* **TEXT**:
Vision 1b

In a myopic eye (=myopia), light rays from far away fall in front of the fovea. To the patient, the image looks blurred. The solution is to provide th patient with a concave ("-") lens.

Note that such a person can look sharp at images close to the eye (like reading) as this will move the focus towards the fovea. That is why these people are called "nearsighted"

In a hyperopic eye (=hyperopia), parallel light rays will fall "behind" the retina. To help these patients, a convex ("+") lens is required which will help 'break' the light rays more.

Note that these patients can (and do) help themselves by accomodating their lens. This will also move the focus onto the fovea. They do this automatically and therefore often they don't know that they have a refraction anomaly. They are therefore called "farsighted". They will often complain of headaches or tiredness as their ciliary muscle contracts all the time.

* **EXTRACTED RECORDS**:
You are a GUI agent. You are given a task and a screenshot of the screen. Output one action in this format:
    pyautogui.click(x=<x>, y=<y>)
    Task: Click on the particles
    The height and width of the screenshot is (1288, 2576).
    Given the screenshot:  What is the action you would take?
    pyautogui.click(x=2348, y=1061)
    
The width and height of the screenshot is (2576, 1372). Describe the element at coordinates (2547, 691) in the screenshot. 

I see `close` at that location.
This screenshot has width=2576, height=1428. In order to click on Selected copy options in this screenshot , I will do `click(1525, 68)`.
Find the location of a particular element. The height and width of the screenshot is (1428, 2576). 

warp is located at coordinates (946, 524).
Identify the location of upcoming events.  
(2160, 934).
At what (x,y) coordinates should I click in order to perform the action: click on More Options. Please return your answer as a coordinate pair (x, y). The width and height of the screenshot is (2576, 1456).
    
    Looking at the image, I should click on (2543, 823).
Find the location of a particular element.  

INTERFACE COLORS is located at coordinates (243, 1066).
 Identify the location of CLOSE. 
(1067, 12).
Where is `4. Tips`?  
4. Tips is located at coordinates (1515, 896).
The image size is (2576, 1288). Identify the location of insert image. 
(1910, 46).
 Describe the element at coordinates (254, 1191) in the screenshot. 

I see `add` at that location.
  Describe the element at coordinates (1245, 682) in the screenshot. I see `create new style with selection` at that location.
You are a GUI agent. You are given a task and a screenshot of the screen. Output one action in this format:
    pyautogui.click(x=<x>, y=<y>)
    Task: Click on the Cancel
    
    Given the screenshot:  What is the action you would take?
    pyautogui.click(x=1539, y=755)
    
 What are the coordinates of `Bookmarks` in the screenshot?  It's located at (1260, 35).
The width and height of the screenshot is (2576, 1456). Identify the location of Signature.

* **EXERCISES**:
a. In the text on myopia and hyperopia, what kind of lens is given to a patient with a myopic eye?
b. Pick up the text on myopia and hyperopia after its last sentence and continue it.

* **ANSWERS FOR EACH ITEM**:
a. A concave ("-") lens.

b.
Astigmatism 1:

in the previous refraction anomalies (myopia and hyperopia) the curvature or the bending of the lens was the same at all angles. In some patients, the degree of curvature is different between two (or more) different angles. In the left diagram, this is illustrated by a flat convex lens that is more curved from top to bottom then from left to right. An exagerated example of such a curvature is the surface of an egg; more curved in one direction then in another.

Astigmatism 2:

The consequence of astigmatism is that there is not one focal point but several, located between one extreme and the other. Such patients require specially designed lenses in which the curvature of the lens is adapted to their astigmatism. This can be seen in some lens prescription as follows: +1.5 D at 100 degrees and +0.5 at 45 degrees.

Cataract:

In some patients, the lens becomes, gradually, non transparant. There are many reasons for this to happen including metabolic diseases, congenital or old age. Because the lens becomes gradually less transparent, the patients will see the images more and more blurred. The therapy is to remove the lens and to replace it with a new artificial intra-ocular lens.

Anterior and Posterior Chamber:

The space between the cornea and the lens is filled with a fluid (= the aqeuous humor). The iris divides this fluid in two spaces; a posterior and an anterior chamber (chamber = room).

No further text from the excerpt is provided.